* START Exercise inputs *

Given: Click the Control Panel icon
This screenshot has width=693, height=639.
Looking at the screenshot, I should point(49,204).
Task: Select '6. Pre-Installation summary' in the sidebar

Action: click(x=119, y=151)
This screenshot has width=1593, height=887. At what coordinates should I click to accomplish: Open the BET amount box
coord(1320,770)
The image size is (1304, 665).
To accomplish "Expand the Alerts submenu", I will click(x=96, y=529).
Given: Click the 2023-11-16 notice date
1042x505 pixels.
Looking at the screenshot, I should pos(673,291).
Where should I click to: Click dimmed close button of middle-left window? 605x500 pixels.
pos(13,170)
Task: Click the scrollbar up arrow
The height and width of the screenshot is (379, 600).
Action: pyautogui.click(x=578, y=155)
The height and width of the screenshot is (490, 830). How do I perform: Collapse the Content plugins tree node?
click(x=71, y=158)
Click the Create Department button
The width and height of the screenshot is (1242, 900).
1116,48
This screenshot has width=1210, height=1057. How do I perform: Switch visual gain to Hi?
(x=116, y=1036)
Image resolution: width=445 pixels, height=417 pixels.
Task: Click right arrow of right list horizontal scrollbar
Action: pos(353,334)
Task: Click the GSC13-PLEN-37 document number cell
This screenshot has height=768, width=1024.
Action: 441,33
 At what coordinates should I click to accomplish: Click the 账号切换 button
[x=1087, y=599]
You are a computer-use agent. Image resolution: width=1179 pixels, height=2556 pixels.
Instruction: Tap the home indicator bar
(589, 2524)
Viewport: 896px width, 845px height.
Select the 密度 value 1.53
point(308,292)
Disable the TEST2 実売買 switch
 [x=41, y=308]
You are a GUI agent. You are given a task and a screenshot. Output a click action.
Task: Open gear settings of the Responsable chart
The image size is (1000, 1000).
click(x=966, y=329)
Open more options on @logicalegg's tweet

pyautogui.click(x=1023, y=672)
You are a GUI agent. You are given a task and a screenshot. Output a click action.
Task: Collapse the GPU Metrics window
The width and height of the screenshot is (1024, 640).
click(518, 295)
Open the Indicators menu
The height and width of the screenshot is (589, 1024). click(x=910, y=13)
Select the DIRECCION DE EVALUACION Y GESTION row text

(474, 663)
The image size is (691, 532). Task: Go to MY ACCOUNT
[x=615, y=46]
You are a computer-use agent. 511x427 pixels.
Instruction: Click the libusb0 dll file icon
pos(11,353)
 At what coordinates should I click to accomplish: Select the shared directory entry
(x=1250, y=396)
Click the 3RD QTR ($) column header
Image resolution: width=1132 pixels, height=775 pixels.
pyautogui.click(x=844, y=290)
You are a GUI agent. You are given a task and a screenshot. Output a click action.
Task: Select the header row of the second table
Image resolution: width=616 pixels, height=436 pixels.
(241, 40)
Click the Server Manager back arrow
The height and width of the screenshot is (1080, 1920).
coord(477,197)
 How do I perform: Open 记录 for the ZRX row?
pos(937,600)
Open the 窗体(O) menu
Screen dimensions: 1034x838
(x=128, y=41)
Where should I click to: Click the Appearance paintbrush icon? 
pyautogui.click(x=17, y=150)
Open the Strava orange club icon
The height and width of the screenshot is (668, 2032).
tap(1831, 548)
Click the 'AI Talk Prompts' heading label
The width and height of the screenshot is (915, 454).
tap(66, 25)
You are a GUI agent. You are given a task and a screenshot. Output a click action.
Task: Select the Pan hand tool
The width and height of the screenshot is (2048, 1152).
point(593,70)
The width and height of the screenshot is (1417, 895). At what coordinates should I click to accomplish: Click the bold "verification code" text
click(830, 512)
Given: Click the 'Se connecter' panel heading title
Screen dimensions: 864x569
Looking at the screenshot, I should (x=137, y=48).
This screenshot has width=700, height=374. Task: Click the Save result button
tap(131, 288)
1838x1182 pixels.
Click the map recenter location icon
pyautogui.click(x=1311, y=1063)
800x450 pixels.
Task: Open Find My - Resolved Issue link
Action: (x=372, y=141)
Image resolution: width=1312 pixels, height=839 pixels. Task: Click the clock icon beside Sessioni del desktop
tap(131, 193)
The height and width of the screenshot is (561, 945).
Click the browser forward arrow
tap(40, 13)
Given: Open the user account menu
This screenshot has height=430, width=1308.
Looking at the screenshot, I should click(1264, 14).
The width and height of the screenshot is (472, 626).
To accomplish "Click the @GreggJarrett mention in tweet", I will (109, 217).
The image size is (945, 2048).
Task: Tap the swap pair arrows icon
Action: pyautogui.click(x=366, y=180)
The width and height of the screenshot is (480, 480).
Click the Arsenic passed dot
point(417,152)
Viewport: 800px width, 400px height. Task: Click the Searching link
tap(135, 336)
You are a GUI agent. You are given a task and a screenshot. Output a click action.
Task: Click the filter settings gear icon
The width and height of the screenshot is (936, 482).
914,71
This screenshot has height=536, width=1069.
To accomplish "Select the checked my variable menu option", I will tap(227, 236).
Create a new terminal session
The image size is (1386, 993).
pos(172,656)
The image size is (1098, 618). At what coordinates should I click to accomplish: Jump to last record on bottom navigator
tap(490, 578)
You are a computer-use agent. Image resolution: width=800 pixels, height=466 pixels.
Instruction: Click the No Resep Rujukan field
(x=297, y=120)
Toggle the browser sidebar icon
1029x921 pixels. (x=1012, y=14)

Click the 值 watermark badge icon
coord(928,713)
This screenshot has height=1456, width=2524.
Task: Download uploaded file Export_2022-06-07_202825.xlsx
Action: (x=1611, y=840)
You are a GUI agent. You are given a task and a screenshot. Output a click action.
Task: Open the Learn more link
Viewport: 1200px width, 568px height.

* END Exercise inputs *

Repeat all of the material above, keeping every line word for word.

Given: Click the Control Panel icon
This screenshot has width=693, height=639.
Looking at the screenshot, I should point(49,204).
Task: Select '6. Pre-Installation summary' in the sidebar

Action: click(x=119, y=151)
This screenshot has width=1593, height=887. At what coordinates should I click to accomplish: Open the BET amount box
coord(1320,770)
The image size is (1304, 665).
To accomplish "Expand the Alerts submenu", I will click(x=96, y=529).
Given: Click the 2023-11-16 notice date
1042x505 pixels.
Looking at the screenshot, I should pos(673,291).
Where should I click to: Click dimmed close button of middle-left window? 605x500 pixels.
pos(13,170)
Task: Click the scrollbar up arrow
The height and width of the screenshot is (379, 600).
Action: pyautogui.click(x=578, y=155)
The height and width of the screenshot is (490, 830). How do I perform: Collapse the Content plugins tree node?
click(x=71, y=158)
Click the Create Department button
The width and height of the screenshot is (1242, 900).
1116,48
This screenshot has width=1210, height=1057. How do I perform: Switch visual gain to Hi?
(x=116, y=1036)
Image resolution: width=445 pixels, height=417 pixels.
Task: Click right arrow of right list horizontal scrollbar
Action: pos(353,334)
Task: Click the GSC13-PLEN-37 document number cell
This screenshot has height=768, width=1024.
Action: 441,33
 At what coordinates should I click to accomplish: Click the 账号切换 button
[x=1087, y=599]
You are a computer-use agent. Image resolution: width=1179 pixels, height=2556 pixels.
Instruction: Tap the home indicator bar
(589, 2524)
Viewport: 896px width, 845px height.
Select the 密度 value 1.53
point(308,292)
Disable the TEST2 実売買 switch
 [x=41, y=308]
You are a GUI agent. You are given a task and a screenshot. Output a click action.
Task: Open gear settings of the Responsable chart
The image size is (1000, 1000).
click(x=966, y=329)
Open more options on @logicalegg's tweet

pyautogui.click(x=1023, y=672)
You are a GUI agent. You are given a task and a screenshot. Output a click action.
Task: Collapse the GPU Metrics window
The width and height of the screenshot is (1024, 640).
click(518, 295)
Open the Indicators menu
The height and width of the screenshot is (589, 1024). click(x=910, y=13)
Select the DIRECCION DE EVALUACION Y GESTION row text

(474, 663)
The image size is (691, 532). Task: Go to MY ACCOUNT
[x=615, y=46]
You are a computer-use agent. 511x427 pixels.
Instruction: Click the libusb0 dll file icon
pos(11,353)
 At what coordinates should I click to accomplish: Select the shared directory entry
(x=1250, y=396)
Click the 3RD QTR ($) column header
Image resolution: width=1132 pixels, height=775 pixels.
pyautogui.click(x=844, y=290)
You are a GUI agent. You are given a task and a screenshot. Output a click action.
Task: Select the header row of the second table
Image resolution: width=616 pixels, height=436 pixels.
(241, 40)
Click the Server Manager back arrow
The height and width of the screenshot is (1080, 1920).
coord(477,197)
 How do I perform: Open 记录 for the ZRX row?
pos(937,600)
Open the 窗体(O) menu
Screen dimensions: 1034x838
(x=128, y=41)
Where should I click to: Click the Appearance paintbrush icon? 
pyautogui.click(x=17, y=150)
Open the Strava orange club icon
The height and width of the screenshot is (668, 2032).
tap(1831, 548)
Click the 'AI Talk Prompts' heading label
The width and height of the screenshot is (915, 454).
tap(66, 25)
You are a GUI agent. You are given a task and a screenshot. Output a click action.
Task: Select the Pan hand tool
The width and height of the screenshot is (2048, 1152).
point(593,70)
The width and height of the screenshot is (1417, 895). At what coordinates should I click to accomplish: Click the bold "verification code" text
click(830, 512)
Given: Click the 'Se connecter' panel heading title
Screen dimensions: 864x569
Looking at the screenshot, I should (x=137, y=48).
This screenshot has width=700, height=374. Task: Click the Save result button
tap(131, 288)
1838x1182 pixels.
Click the map recenter location icon
pyautogui.click(x=1311, y=1063)
800x450 pixels.
Task: Open Find My - Resolved Issue link
Action: (x=372, y=141)
Image resolution: width=1312 pixels, height=839 pixels. Task: Click the clock icon beside Sessioni del desktop
tap(131, 193)
The height and width of the screenshot is (561, 945).
Click the browser forward arrow
tap(40, 13)
Given: Open the user account menu
This screenshot has height=430, width=1308.
Looking at the screenshot, I should click(1264, 14).
The width and height of the screenshot is (472, 626).
To accomplish "Click the @GreggJarrett mention in tweet", I will (109, 217).
The image size is (945, 2048).
Task: Tap the swap pair arrows icon
Action: pyautogui.click(x=366, y=180)
The width and height of the screenshot is (480, 480).
Click the Arsenic passed dot
point(417,152)
Viewport: 800px width, 400px height. Task: Click the Searching link
tap(135, 336)
You are a GUI agent. You are given a task and a screenshot. Output a click action.
Task: Click the filter settings gear icon
The width and height of the screenshot is (936, 482).
914,71
This screenshot has height=536, width=1069.
To accomplish "Select the checked my variable menu option", I will tap(227, 236).
Create a new terminal session
The image size is (1386, 993).
pos(172,656)
The image size is (1098, 618). At what coordinates should I click to accomplish: Jump to last record on bottom navigator
tap(490, 578)
You are a computer-use agent. Image resolution: width=800 pixels, height=466 pixels.
Instruction: Click the No Resep Rujukan field
(x=297, y=120)
Toggle the browser sidebar icon
1029x921 pixels. (x=1012, y=14)

Click the 值 watermark badge icon
coord(928,713)
This screenshot has height=1456, width=2524.
Task: Download uploaded file Export_2022-06-07_202825.xlsx
Action: (x=1611, y=840)
You are a GUI agent. You are given a task and a screenshot. Output a click action.
Task: Open the Learn more link
Viewport: 1200px width, 568px height.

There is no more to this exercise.